## Text zur Prüfung

■ ■ ■ ■

Europas Rolle in der Außenpolitik hat im letzten Vierteljahrhundert spürbar zugenommen. Schon in den 1970ern bedauerte der amerikanische Außenminister Henry Kissinger, dass Europa "keine Telefonnummer" habe und es ihm somit an Einfluss fehle. Seitdem Europa nun eine Nummer hat, ist die EU an die Spitze der internationalen Diplomatie getreten und stellte dies ganz energisch unter Beweis, indem sie den zahlreichen Konflikten in Westafrika ein Ende setzte. Wie weit entfernt scheint uns da doch die Erklärung von Olof Palme, für den Schwedens Beitritt zur damaligen EWG aufgrund der nötigen koordinierten Außenpolitik völlig unvorstellbar war.
Zwei Szenarien
Supermacht oder Superkrise?
Wie sieht die Europäische Union wohl in 25 Jahren aus? Eine starke "Super-Union" mit 40 Mitgliedsstaaten oder eine Krisen-EU, abgestumpft durch immer neue Erweiterungen und geschwächt durch interne Konflikte? Für die schwedische Zeitschrift Fokus ist im Szenario einer machtvolleren EU mit 40 Staaten vor allem die Abschaffung einer der meistumstrittenen politischen Maßnahmen einschlagend: die Landwirtschaftssubventionen. "Die kampflustigen französischen Landwirte wurden endlich von der hartnäckigen Kritik aus den zahlreichen neuen Mitgliedsstaaten niedergeworfen", erdichtet der Autor. Auch die Ambitionen, auf internationaler Ebene zum unvermeidbaren Akteur zu werden, sind wahr geworden und die friedenserhaltenden EU-Kräfte sind in jeglichem Konflikt auf der ganzen Welt sofort einsatzbereit.
In seinem zweiten Szenario skizziert der Fokus eine Union, die zu schnell gewachsen ist. Es ist ihr weder gelungen, ihre Erweiterung fortzusetzen, noch konnte sie die Integration der zuletzt dazu gestoßenen Staaten konsolidieren. So haben sich die mittel- und osteuropäischen Länder von der 2008 einsetzenden Wirtschaftskrise immer noch nicht erholt und sind infolge des fehlenden Wachstums tief frustriert. Die Arbeitslosigkeit hat sich auf dem ganzen Kontinent massiv ausgebreitet und führt zu starken sozialen Spannungen sowie zum Erfolg der extremistischen Parteien. Letztendlich, so schließt die Zeitschrift, "wird der Vertrag von Lissabon Europa nicht gerettet und keine Lösung aller Probleme gebracht haben, wie sich viele erhofften".

■ ■ ■ ■

[Einträge aus einem Datenbestand]

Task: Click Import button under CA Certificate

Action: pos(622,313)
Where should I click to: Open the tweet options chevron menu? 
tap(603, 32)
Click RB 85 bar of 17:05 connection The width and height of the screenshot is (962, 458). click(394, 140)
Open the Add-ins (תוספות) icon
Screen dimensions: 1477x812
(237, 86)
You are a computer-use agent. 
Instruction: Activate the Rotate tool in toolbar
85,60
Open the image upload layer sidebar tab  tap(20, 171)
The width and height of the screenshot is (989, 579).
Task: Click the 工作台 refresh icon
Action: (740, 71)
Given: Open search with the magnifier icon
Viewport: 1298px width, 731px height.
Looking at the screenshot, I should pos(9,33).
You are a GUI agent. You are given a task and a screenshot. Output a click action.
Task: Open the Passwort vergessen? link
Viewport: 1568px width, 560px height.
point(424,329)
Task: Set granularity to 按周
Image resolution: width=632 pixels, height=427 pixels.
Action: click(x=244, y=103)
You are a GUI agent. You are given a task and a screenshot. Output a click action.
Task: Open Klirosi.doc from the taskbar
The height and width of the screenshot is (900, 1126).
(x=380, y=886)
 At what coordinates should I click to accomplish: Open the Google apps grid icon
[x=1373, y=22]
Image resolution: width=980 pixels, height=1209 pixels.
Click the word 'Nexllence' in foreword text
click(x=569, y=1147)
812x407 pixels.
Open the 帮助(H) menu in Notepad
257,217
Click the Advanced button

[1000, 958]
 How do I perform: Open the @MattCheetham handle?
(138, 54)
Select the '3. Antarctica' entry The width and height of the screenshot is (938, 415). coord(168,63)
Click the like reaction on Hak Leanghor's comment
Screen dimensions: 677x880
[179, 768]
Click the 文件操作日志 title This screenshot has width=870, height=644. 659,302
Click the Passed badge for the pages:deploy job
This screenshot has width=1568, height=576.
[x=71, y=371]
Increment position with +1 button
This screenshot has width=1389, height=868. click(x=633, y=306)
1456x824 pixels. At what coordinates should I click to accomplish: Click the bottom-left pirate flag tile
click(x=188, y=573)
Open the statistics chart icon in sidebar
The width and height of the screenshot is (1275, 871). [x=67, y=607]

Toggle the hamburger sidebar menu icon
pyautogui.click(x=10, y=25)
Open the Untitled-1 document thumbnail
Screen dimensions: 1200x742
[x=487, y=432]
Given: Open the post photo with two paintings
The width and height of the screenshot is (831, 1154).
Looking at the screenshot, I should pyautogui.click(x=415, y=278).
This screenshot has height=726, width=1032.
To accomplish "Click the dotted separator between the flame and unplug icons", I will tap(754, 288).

■ ■ ■ ■

## Arbeitsauftrag
Beantworten Sie anhand des Textes über die Zukunft der EU folgende Fragen:
(a) Wer bedauerte, Europa habe "keine Telefonnummer", und in welchem Jahrzehnt?
(b) Welche politische Maßnahme wird im Szenario der EU mit 40 Staaten abgeschafft?
(c) Ab welchem Jahr setzt die Wirtschaftskrise ein, von der sich die mittel- und osteuropäischen Länder im zweiten Szenario nicht erholt haben?

## Lösung zur Aufgabe
(a) Der amerikanische Außenminister Henry Kissinger, in den 1970ern.
(b) Die Landwirtschaftssubventionen.
(c) Ab 2008.